> [EXERCISE]: From the listing below, copy every line that contains the word "Annual".

[Collected data entries]

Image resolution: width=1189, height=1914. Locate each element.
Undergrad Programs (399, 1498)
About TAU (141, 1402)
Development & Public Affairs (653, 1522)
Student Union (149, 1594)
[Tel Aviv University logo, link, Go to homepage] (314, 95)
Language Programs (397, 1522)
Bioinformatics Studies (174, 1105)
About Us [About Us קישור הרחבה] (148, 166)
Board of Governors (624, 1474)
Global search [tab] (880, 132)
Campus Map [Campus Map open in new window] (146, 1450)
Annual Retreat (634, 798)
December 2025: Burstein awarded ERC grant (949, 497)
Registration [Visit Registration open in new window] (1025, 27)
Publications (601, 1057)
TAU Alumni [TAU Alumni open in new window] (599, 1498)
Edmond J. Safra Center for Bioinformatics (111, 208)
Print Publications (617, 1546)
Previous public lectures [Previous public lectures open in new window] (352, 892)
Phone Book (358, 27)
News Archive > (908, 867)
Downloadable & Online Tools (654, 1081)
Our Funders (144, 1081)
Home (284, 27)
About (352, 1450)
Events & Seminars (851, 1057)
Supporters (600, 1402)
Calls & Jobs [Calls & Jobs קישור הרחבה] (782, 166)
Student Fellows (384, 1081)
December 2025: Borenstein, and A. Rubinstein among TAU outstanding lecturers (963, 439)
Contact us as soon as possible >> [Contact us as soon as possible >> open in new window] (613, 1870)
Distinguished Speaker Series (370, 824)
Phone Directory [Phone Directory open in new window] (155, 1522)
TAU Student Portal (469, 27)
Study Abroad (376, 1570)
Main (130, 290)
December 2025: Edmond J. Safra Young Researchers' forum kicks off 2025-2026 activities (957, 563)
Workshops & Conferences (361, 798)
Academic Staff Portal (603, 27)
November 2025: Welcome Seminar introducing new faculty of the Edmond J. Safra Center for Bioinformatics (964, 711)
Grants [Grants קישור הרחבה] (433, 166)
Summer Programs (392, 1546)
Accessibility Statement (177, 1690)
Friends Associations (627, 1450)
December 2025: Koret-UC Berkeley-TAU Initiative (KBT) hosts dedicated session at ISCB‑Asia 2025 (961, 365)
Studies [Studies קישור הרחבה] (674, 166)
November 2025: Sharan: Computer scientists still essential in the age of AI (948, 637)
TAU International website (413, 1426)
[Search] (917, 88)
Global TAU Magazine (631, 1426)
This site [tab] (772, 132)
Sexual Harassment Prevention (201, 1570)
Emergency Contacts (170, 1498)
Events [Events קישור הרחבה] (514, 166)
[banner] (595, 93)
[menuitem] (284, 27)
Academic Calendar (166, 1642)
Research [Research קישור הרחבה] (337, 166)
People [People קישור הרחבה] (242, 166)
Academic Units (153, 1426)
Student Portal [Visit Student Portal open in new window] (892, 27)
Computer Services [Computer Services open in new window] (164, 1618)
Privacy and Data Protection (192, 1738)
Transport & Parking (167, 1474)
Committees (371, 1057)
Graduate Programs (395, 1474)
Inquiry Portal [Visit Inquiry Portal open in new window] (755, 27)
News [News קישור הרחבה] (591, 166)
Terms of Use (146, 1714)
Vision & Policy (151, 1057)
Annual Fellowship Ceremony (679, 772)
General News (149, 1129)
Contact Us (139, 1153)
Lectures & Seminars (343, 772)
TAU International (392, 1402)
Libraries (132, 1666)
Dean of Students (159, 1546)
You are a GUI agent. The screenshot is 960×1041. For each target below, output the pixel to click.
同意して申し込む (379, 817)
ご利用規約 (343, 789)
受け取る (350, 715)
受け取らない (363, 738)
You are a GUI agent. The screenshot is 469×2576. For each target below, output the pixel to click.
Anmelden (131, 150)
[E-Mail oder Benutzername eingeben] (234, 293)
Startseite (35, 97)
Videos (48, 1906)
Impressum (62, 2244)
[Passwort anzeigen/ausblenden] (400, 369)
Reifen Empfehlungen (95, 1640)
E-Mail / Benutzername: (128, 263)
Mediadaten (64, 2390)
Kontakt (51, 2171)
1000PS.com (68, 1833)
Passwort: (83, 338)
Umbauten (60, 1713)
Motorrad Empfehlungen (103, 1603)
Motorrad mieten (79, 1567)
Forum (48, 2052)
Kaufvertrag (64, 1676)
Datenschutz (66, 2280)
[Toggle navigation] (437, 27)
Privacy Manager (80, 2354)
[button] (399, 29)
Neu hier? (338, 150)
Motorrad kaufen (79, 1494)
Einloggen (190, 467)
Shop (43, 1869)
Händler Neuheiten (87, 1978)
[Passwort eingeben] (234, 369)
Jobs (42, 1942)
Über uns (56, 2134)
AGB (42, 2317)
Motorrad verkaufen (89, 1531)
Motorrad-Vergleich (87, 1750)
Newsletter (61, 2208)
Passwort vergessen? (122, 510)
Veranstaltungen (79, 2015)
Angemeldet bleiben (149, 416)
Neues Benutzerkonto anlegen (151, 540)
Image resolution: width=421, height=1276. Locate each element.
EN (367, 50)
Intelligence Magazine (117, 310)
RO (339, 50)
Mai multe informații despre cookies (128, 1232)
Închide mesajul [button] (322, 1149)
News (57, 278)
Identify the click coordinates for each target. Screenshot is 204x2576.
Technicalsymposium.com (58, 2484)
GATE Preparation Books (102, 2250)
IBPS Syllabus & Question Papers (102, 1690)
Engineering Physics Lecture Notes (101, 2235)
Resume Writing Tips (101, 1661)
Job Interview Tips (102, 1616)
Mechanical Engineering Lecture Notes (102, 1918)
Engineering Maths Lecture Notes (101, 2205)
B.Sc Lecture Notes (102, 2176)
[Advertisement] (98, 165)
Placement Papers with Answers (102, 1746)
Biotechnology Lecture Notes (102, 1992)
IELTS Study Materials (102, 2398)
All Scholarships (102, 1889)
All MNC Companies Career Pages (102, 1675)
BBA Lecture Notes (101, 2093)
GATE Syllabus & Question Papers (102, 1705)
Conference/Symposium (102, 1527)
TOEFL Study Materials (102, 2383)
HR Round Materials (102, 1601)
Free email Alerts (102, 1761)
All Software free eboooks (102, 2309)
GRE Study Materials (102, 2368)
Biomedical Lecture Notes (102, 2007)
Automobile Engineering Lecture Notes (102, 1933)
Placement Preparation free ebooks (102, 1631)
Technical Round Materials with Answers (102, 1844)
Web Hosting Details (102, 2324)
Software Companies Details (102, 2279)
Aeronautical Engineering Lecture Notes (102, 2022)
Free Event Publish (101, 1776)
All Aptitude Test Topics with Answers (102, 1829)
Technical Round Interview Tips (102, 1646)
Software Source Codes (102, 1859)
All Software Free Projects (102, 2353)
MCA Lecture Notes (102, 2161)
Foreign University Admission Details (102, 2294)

> [CORRECT RESULT]:
Annual Retreat (634, 798)
Annual Fellowship Ceremony (679, 772)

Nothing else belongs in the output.